#### PROBLEM STATEMENT
Would you output the whole listing below, exactly as it reads?

┄┄┄┄┄┄┄┄┄┄┄┄┄┄┄┄┄┄┄┄

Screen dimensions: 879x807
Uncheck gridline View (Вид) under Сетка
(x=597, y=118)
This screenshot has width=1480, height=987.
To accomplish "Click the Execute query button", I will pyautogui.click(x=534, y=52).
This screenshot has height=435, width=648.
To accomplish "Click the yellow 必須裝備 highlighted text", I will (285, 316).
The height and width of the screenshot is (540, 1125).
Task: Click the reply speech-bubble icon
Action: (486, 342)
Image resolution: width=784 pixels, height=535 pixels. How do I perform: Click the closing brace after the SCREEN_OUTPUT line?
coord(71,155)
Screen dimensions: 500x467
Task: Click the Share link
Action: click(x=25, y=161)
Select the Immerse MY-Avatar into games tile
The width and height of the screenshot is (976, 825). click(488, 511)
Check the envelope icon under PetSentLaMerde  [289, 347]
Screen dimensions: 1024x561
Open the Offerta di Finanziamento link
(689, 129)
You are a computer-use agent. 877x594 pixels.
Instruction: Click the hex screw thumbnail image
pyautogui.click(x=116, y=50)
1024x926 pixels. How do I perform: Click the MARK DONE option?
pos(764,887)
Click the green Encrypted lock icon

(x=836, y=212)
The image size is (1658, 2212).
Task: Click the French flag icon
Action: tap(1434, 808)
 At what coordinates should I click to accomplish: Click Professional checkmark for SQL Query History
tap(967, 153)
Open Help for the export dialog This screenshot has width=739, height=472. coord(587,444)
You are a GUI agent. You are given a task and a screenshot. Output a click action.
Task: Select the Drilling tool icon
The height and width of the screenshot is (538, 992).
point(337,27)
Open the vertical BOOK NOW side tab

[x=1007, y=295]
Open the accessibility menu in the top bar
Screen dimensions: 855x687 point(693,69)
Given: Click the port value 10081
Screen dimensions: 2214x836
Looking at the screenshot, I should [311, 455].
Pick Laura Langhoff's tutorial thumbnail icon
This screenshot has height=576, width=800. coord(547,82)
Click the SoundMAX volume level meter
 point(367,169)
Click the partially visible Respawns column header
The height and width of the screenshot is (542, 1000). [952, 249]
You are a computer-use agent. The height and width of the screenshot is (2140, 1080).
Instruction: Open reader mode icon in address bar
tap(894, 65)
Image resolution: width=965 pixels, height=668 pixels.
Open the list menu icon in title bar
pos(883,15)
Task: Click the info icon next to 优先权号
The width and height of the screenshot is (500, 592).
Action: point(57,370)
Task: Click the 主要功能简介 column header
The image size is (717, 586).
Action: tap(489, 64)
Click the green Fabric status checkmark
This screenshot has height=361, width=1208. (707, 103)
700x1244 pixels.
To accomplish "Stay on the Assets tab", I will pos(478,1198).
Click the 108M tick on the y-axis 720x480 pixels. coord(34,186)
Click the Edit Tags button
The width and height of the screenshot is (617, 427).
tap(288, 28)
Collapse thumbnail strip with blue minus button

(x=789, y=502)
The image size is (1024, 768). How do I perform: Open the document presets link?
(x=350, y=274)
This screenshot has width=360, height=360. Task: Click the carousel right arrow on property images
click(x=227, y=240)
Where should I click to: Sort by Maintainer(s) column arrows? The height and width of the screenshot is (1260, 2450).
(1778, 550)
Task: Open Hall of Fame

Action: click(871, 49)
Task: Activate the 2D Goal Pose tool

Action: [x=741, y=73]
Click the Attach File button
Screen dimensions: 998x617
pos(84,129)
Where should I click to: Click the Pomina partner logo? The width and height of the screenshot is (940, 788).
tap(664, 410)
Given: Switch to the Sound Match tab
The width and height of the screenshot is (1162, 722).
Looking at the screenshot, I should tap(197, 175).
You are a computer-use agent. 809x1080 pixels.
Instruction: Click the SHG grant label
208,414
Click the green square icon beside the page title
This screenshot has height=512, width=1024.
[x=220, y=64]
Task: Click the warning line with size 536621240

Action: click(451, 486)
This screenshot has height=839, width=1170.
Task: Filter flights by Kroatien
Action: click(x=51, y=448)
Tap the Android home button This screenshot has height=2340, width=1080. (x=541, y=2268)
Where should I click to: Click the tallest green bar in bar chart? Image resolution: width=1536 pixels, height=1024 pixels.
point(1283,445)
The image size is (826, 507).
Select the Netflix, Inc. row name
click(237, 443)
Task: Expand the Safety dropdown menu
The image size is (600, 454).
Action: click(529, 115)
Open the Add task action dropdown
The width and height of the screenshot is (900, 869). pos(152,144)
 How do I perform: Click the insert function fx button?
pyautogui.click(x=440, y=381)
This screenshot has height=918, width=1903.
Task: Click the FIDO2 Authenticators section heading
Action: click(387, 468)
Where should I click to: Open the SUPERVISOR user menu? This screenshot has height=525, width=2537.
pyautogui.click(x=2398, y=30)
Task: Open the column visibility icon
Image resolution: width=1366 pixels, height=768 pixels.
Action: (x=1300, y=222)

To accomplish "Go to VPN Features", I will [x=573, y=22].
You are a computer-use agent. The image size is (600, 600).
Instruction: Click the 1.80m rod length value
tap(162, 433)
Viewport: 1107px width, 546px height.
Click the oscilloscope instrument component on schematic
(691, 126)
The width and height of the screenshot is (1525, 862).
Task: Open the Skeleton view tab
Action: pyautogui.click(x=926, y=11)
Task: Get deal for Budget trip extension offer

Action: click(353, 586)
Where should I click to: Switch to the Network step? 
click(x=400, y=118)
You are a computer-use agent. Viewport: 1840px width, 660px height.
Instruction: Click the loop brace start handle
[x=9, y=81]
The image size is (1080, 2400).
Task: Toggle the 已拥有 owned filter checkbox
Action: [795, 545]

┄┄┄┄┄┄┄┄┄┄┄┄┄┄┄┄┄┄┄┄

#### WRITTEN ANSWER
Screen dimensions: 879x807
Uncheck gridline View (Вид) under Сетка
(x=597, y=118)
This screenshot has width=1480, height=987.
To accomplish "Click the Execute query button", I will pyautogui.click(x=534, y=52).
This screenshot has height=435, width=648.
To accomplish "Click the yellow 必須裝備 highlighted text", I will (285, 316).
The height and width of the screenshot is (540, 1125).
Task: Click the reply speech-bubble icon
Action: (486, 342)
Image resolution: width=784 pixels, height=535 pixels. How do I perform: Click the closing brace after the SCREEN_OUTPUT line?
coord(71,155)
Screen dimensions: 500x467
Task: Click the Share link
Action: click(x=25, y=161)
Select the Immerse MY-Avatar into games tile
The width and height of the screenshot is (976, 825). click(488, 511)
Check the envelope icon under PetSentLaMerde  [289, 347]
Screen dimensions: 1024x561
Open the Offerta di Finanziamento link
(689, 129)
You are a computer-use agent. 877x594 pixels.
Instruction: Click the hex screw thumbnail image
pyautogui.click(x=116, y=50)
1024x926 pixels. How do I perform: Click the MARK DONE option?
pos(764,887)
Click the green Encrypted lock icon

(x=836, y=212)
The image size is (1658, 2212).
Task: Click the French flag icon
Action: tap(1434, 808)
 At what coordinates should I click to accomplish: Click Professional checkmark for SQL Query History
tap(967, 153)
Open Help for the export dialog This screenshot has width=739, height=472. coord(587,444)
You are a GUI agent. You are given a task and a screenshot. Output a click action.
Task: Select the Drilling tool icon
The height and width of the screenshot is (538, 992).
point(337,27)
Open the vertical BOOK NOW side tab

[x=1007, y=295]
Open the accessibility menu in the top bar
Screen dimensions: 855x687 point(693,69)
Given: Click the port value 10081
Screen dimensions: 2214x836
Looking at the screenshot, I should [311, 455].
Pick Laura Langhoff's tutorial thumbnail icon
This screenshot has height=576, width=800. coord(547,82)
Click the SoundMAX volume level meter
 point(367,169)
Click the partially visible Respawns column header
The height and width of the screenshot is (542, 1000). [952, 249]
You are a computer-use agent. The height and width of the screenshot is (2140, 1080).
Instruction: Open reader mode icon in address bar
tap(894, 65)
Image resolution: width=965 pixels, height=668 pixels.
Open the list menu icon in title bar
pos(883,15)
Task: Click the info icon next to 优先权号
The width and height of the screenshot is (500, 592).
Action: point(57,370)
Task: Click the 主要功能简介 column header
The image size is (717, 586).
Action: tap(489, 64)
Click the green Fabric status checkmark
This screenshot has height=361, width=1208. (707, 103)
700x1244 pixels.
To accomplish "Stay on the Assets tab", I will pos(478,1198).
Click the 108M tick on the y-axis 720x480 pixels. coord(34,186)
Click the Edit Tags button
The width and height of the screenshot is (617, 427).
tap(288, 28)
Collapse thumbnail strip with blue minus button

(x=789, y=502)
The image size is (1024, 768). How do I perform: Open the document presets link?
(x=350, y=274)
This screenshot has width=360, height=360. Task: Click the carousel right arrow on property images
click(x=227, y=240)
Where should I click to: Sort by Maintainer(s) column arrows? The height and width of the screenshot is (1260, 2450).
(1778, 550)
Task: Open Hall of Fame

Action: click(871, 49)
Task: Activate the 2D Goal Pose tool

Action: [x=741, y=73]
Click the Attach File button
Screen dimensions: 998x617
pos(84,129)
Where should I click to: Click the Pomina partner logo? The width and height of the screenshot is (940, 788).
tap(664, 410)
Given: Switch to the Sound Match tab
The width and height of the screenshot is (1162, 722).
Looking at the screenshot, I should tap(197, 175).
You are a computer-use agent. 809x1080 pixels.
Instruction: Click the SHG grant label
208,414
Click the green square icon beside the page title
This screenshot has height=512, width=1024.
[x=220, y=64]
Task: Click the warning line with size 536621240

Action: click(451, 486)
This screenshot has height=839, width=1170.
Task: Filter flights by Kroatien
Action: click(x=51, y=448)
Tap the Android home button This screenshot has height=2340, width=1080. (x=541, y=2268)
Where should I click to: Click the tallest green bar in bar chart? Image resolution: width=1536 pixels, height=1024 pixels.
point(1283,445)
The image size is (826, 507).
Select the Netflix, Inc. row name
click(237, 443)
Task: Expand the Safety dropdown menu
The image size is (600, 454).
Action: click(529, 115)
Open the Add task action dropdown
The width and height of the screenshot is (900, 869). pos(152,144)
 How do I perform: Click the insert function fx button?
pyautogui.click(x=440, y=381)
This screenshot has height=918, width=1903.
Task: Click the FIDO2 Authenticators section heading
Action: click(387, 468)
Where should I click to: Open the SUPERVISOR user menu? This screenshot has height=525, width=2537.
pyautogui.click(x=2398, y=30)
Task: Open the column visibility icon
Image resolution: width=1366 pixels, height=768 pixels.
Action: (x=1300, y=222)

To accomplish "Go to VPN Features", I will [x=573, y=22].
You are a computer-use agent. The image size is (600, 600).
Instruction: Click the 1.80m rod length value
tap(162, 433)
Viewport: 1107px width, 546px height.
Click the oscilloscope instrument component on schematic
(691, 126)
The width and height of the screenshot is (1525, 862).
Task: Open the Skeleton view tab
Action: pyautogui.click(x=926, y=11)
Task: Get deal for Budget trip extension offer

Action: click(353, 586)
Where should I click to: Switch to the Network step? 
click(x=400, y=118)
You are a computer-use agent. Viewport: 1840px width, 660px height.
Instruction: Click the loop brace start handle
[x=9, y=81]
The image size is (1080, 2400).
Task: Toggle the 已拥有 owned filter checkbox
Action: [795, 545]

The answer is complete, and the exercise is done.